Acting Deputy Governor Jennifer Ahearn told the Legislative Assembly on Monday that the overall performance of the three retirement plans maintained by the government – one for civil servants, one for lawmakers and one for the judiciary – had seen vast improvements between 2011 and this year.
Annual reports showed net assets maintained by the three retirement plans increased from about $340 million in 2011 to nearly $485 million as of June 30, 2014 – a total increase of some $145 million. The Jan. 1, 2011, pension plan evaluation put total liabilities of the pensions funds at $495 million. No figures had been released on liabilities as of the Jan 1, 2014, report.
Mrs. Ahearn said the sharp increase in retirement plan assets was due to “a combination of the strong investment performance of the fund as well as the government contribution toward the past service [pension] liability….in the amount of $12 million [during the 2013/14 budget year].” The Jan 1, 2011, actuarial report put the total unfunded liability of the government retirement plans at $166 million.
The report recommended that contributions to the retirement fund for both civil servants and elected lawmakers should be increased. Now, civil servants contribute 6 percent of their monthly salaries to the retirement fund, with a matching amount contributed to the government.
For civil servants, a relatively modest overall contribution increase from 12 percent to about 15.6 percent was recommended by actuaries.
“The actuary has determined that a continuation to the defined benefit plan [close to 12 percent of salaries] is projected to result in the depletion of the defined benefit allocated fund by the year 2026,” the auditor general’s office stated in its evaluation of the Public Service Pensions Board annual report for 2013/14.
For the much smaller retirement fund maintained for Cayman Islands legislators, the financial problems were much worse.
As of January 2011, the value of the parliamentary pension plan assets was $3.8 million, while liabilities were $16.7 million, putting the overall unfunded liability at $12.9 million over a rolling 20-year period.
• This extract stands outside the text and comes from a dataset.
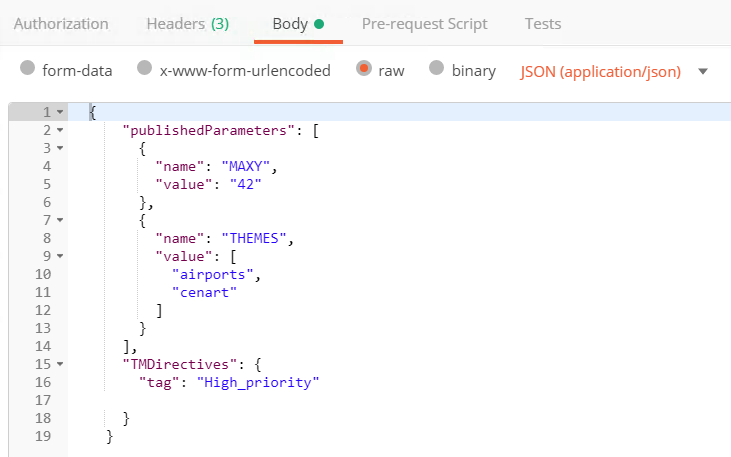The height and width of the screenshot is (457, 731).
Task: Open the Headers (3) tab
Action: click(x=187, y=24)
“The annual cost of the defined benefit component of the [legislators’ retirement plan] as at Jan. 1, 2011 would require 119.5 of total pensionable emoluments,” the auditors noted. In other words, this means pension contributions for legislators would have to increase to more than 100 percent of their annual salaries in order to deal with the fund liability over a 20-year period.
The retirement fund for members of the judiciary was in surplus as of Jan. 1, 2011.